Presto potrebbe approdare in Procura la questione riguardante i lavori di realizzazione di un edificio multipiano sulla fontana di Tancredi, ripartiti ieri (3 dicembre) dopo un mese di stop. Il network di associazioni che si sta battendo per la salvaguardia del monumento preannuncia infatti che verrà presentato un esposto al procuratore della Repubblica

BRINDISI – Presto potrebbe approdare in Procura la questione riguardante i lavori di realizzazione di un edificio multipiano sulla fontana di Tancredi, ripartiti ieri (3 dicembre) dopo un mese di stop. Il network di associazioni che si sta battendo per la salvaguardia del monumento (Italia Nostra, Legambiente,  Club di Territorio del Touring Club Italiano di Brindisi, Amici dei Musei, Wwf Brindisi, Fondazione Tonino Di Giulio,  Acli Città di Brindisi, Unesco, Soroptimist Club Brindisi ) preannuncia infatti che verrà presentato un esposto al procuratore della Repubblica di Brindisi, “perché verifichi se da taluni siano stati commessi reati attivi o omissivi”.

Le associazioni quindi sono pronte a dare un ulteriore impulso all’azione legale intrapresa lo scorso 23 novembre, quando attraverso l’avvocato penalista Stefano Latini presentarono al sindaco Mimmo Consales “l’istanza di  annullamento in autotutela per illegittimità del permesso di costruzione n.127/2010, rilasciato a soggetto non avente titolo a richiederlo - si legge in un comunicato delle associazioni - in quanto non effettivo proprietario del suolo, per illegittima concessione di proroga al permesso di costruire accordata dal Comune di Brindisi in data 16 luglio 2015 e altre ragioni riportate nell’istanza”.

Fra le ragioni delle associazioni, ve ne sono un paio di particolare interesse: un vincolo imposto il 20 febbraio 1968 dalla Soprintendenza ed integrato nel Piano regolatore generale del Comune di Brindisi, che tra l'altro qualifica quell'area come zona verde; un contratto di enfiteusi, e non di proprietà, che il venditore del terreno all'impresa costruttrice considera atto valido per la transazione, mentre ha in piedi un contenzioso legale con la Curia, cui lo stesso suolo apparteneva (o appartiene ancora, si vedrà).
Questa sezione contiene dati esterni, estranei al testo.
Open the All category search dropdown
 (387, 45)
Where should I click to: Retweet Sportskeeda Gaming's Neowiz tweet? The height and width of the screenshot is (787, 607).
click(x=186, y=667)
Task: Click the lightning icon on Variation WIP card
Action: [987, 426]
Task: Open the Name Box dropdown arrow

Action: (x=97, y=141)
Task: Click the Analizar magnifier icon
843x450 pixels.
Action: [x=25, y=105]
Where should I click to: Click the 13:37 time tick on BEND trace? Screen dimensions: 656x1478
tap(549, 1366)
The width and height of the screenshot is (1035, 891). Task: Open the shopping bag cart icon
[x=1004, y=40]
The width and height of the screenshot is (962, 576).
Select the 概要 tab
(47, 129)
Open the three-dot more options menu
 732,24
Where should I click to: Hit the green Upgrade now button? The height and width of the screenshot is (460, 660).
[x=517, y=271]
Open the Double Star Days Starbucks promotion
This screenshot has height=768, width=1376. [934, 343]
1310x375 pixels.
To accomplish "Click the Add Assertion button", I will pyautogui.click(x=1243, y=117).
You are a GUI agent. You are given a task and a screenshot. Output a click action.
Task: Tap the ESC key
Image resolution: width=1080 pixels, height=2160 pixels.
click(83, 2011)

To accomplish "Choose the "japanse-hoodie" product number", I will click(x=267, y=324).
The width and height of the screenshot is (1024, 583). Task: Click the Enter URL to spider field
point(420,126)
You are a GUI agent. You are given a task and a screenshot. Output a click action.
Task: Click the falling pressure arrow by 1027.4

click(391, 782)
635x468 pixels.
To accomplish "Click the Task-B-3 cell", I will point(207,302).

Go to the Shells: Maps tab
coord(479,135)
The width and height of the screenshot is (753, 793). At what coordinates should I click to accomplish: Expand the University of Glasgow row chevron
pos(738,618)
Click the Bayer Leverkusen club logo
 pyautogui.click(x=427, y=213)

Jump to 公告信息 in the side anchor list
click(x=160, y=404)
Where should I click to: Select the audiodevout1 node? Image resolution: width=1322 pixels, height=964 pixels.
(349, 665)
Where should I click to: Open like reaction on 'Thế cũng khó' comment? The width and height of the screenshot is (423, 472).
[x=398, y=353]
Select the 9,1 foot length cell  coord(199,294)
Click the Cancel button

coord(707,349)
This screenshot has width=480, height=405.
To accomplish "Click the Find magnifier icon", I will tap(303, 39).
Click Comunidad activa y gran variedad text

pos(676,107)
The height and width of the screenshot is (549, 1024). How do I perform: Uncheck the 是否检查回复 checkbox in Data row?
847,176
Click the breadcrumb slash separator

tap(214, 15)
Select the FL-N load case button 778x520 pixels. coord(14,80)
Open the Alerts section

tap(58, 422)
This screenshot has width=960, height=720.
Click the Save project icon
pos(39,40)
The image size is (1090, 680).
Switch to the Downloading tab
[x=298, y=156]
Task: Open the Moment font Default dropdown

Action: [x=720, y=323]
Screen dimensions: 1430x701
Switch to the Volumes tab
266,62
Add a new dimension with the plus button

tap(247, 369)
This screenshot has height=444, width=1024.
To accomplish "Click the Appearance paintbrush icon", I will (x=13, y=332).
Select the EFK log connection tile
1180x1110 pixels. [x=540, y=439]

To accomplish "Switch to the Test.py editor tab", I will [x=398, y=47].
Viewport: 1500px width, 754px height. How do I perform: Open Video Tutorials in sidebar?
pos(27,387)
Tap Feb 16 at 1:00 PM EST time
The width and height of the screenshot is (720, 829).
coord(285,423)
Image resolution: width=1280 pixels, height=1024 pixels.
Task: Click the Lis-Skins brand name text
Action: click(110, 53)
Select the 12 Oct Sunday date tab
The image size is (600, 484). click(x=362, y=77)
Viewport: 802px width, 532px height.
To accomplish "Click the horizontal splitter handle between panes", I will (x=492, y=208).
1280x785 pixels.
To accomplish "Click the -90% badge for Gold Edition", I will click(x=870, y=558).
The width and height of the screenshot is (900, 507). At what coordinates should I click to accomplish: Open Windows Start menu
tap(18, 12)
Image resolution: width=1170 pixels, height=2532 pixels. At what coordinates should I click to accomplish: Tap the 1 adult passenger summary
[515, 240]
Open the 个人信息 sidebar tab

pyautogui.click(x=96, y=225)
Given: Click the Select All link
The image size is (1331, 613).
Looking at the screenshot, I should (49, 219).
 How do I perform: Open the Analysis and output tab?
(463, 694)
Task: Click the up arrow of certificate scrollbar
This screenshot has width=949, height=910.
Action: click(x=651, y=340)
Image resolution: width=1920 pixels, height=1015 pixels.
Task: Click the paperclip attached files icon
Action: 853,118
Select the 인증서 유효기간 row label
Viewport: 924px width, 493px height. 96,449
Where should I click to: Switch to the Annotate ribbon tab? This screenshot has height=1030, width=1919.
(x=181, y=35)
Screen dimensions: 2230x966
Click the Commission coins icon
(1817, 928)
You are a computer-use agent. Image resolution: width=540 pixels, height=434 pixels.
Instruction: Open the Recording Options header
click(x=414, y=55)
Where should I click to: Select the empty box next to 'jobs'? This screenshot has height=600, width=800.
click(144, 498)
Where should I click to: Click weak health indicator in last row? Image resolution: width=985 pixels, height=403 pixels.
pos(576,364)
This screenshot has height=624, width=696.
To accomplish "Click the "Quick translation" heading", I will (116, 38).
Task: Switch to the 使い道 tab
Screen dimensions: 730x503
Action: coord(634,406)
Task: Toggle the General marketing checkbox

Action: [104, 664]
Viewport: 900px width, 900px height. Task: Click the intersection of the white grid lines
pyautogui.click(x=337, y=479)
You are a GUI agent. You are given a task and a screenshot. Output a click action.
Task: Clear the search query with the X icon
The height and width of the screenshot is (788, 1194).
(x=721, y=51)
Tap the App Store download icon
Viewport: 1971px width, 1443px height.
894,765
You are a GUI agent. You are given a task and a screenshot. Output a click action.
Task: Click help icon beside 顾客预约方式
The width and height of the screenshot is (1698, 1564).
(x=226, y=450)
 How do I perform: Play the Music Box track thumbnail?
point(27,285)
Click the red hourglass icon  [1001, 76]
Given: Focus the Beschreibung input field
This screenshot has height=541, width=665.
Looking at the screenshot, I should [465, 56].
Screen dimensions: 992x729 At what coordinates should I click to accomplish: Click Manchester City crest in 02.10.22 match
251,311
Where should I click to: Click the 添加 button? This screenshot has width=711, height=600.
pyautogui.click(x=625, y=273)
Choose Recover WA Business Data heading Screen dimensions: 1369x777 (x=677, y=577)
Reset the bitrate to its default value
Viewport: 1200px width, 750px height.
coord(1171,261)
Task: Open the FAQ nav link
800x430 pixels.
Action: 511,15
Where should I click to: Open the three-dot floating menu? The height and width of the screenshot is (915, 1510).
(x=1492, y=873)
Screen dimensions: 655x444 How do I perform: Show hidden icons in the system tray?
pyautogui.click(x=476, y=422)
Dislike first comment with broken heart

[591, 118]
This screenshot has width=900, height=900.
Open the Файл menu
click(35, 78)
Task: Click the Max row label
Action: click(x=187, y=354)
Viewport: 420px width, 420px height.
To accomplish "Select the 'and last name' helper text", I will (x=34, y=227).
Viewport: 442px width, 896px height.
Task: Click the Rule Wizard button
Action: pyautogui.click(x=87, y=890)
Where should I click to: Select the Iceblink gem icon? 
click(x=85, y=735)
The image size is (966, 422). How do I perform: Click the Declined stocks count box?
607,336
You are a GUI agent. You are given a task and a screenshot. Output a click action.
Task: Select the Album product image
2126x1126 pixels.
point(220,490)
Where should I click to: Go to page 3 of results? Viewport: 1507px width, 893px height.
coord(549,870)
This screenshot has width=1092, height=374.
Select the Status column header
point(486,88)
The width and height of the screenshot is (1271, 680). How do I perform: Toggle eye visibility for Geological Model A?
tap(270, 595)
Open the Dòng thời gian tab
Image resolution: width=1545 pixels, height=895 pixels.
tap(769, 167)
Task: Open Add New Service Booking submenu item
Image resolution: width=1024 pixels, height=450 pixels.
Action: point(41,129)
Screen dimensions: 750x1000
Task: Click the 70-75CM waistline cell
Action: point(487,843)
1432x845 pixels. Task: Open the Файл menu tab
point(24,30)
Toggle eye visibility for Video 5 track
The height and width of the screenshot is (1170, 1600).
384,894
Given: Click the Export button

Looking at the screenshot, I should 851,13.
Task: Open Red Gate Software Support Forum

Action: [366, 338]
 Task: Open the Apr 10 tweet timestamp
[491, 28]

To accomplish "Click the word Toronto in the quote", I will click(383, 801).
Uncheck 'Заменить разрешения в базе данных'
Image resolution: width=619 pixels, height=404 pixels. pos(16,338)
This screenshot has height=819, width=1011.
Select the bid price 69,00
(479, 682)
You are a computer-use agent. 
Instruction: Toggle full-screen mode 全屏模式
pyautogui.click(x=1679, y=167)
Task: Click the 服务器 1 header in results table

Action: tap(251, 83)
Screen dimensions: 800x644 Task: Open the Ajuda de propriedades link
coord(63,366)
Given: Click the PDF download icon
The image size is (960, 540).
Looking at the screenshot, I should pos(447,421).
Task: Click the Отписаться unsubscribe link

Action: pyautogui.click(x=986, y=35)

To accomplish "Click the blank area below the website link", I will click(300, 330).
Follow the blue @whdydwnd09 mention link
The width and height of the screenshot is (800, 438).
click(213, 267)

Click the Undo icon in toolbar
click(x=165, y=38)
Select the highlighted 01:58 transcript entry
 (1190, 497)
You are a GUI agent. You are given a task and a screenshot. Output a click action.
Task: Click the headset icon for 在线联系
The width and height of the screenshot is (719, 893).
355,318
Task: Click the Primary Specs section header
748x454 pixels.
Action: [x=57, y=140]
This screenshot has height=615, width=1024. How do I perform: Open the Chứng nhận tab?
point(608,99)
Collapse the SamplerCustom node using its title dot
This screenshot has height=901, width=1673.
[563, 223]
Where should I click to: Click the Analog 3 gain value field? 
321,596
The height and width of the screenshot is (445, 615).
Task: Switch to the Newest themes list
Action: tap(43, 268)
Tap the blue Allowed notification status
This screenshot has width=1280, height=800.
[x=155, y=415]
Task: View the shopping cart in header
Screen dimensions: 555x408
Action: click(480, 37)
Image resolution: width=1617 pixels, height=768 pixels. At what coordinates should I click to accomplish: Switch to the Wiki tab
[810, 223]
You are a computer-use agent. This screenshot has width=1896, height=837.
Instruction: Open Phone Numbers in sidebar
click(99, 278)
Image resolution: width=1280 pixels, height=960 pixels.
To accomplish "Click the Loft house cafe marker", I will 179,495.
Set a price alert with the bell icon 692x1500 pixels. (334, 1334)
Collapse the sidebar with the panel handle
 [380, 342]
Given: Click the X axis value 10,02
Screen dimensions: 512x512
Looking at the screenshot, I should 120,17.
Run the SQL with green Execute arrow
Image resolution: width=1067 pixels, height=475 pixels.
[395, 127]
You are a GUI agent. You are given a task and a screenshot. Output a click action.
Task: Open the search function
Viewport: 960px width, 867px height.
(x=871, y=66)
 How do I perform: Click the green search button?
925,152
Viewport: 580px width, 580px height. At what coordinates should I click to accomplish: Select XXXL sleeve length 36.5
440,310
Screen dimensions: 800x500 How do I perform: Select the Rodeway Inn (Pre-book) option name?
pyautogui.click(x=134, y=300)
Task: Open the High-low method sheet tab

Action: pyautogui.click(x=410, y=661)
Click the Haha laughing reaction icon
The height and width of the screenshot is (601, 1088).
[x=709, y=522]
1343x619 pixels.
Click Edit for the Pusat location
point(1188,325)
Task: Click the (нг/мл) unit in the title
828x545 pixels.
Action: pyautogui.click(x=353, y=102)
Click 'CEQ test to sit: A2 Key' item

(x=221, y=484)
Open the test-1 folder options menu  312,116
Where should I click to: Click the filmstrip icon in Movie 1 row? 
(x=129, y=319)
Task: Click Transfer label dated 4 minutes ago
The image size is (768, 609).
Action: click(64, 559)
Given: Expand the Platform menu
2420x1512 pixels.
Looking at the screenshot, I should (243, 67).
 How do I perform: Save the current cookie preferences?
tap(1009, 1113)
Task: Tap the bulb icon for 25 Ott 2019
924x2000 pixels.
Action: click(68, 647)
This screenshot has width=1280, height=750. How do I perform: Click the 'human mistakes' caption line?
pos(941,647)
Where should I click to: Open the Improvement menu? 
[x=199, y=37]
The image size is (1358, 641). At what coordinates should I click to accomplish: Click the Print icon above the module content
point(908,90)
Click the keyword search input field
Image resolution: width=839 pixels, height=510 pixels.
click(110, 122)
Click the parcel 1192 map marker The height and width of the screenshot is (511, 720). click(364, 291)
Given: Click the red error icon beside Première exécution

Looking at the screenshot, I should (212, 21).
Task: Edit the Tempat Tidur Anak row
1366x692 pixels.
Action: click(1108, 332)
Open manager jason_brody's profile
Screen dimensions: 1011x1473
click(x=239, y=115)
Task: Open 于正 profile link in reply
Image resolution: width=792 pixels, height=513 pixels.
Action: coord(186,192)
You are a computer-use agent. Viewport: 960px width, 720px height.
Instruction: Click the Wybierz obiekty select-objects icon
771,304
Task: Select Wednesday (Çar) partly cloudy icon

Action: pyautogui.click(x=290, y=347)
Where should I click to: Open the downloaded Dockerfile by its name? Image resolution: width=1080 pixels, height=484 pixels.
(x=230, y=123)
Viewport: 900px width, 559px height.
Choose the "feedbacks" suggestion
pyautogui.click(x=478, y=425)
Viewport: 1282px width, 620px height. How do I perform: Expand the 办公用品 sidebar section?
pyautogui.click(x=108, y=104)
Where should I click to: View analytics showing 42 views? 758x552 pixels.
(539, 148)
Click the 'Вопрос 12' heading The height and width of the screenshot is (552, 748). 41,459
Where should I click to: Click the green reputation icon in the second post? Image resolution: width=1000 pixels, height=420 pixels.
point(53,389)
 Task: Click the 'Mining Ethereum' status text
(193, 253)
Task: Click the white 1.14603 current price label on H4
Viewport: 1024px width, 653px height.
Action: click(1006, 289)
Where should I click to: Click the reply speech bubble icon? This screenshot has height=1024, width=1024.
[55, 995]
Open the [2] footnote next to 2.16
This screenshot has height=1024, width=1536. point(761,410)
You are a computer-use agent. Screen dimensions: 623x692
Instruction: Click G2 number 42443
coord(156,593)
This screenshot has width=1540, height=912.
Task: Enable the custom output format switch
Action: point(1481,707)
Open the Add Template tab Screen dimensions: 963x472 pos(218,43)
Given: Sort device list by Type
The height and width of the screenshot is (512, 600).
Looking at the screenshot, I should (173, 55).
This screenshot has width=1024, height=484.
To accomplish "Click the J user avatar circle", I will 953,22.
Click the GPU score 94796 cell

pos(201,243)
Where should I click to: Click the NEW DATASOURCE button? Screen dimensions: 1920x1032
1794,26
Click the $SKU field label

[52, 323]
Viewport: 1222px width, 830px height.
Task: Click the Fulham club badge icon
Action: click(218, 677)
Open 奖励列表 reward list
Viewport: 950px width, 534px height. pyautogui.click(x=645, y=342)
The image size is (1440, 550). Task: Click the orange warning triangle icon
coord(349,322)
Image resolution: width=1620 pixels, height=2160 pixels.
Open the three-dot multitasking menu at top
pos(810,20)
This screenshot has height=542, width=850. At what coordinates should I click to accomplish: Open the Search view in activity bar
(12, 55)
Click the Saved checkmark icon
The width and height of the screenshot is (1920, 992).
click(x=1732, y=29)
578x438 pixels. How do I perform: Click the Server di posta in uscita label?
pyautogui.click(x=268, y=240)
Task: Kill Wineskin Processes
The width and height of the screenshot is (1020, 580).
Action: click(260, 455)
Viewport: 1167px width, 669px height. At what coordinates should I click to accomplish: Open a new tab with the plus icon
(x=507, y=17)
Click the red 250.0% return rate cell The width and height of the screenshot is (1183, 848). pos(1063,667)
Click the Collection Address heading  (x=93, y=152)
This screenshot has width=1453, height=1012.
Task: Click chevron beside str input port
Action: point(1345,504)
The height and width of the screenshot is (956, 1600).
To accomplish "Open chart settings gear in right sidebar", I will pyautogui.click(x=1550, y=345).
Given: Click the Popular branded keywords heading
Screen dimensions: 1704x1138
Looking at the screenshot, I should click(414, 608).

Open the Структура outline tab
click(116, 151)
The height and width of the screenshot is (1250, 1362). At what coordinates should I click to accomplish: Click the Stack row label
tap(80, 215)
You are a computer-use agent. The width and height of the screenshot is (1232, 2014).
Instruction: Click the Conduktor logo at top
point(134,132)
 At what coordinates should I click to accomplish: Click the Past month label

Oltre al primo cittadino, i promotori dell’istanza avevano chiamato in causa anche il presidente della Provincia, Maurizio Bruno, chiedendogli “l’intervento in subordine per quanto di sua specifica competenza”.  Ma evidentemente tale iniziativa è caduta nel vuoto, visto che ieri le ruspe sono tornate in azione, a seguito di un incontro fra i rappresentanti della EdilMIcaletti e i tecnici del Comune svoltosi il giorno precedente.

L’impresa, del resto, è legittimata da  una sentenza del Consiglio di Stato che ha dato al via libera ai lavori, rimarcando allo stesso tempo la mancata adeguata tutela del monumento da parte degli enti preposti. Ma a questo punto bisogna vedere se la Procura rileverà dei profili penali in questa intricata vicenda.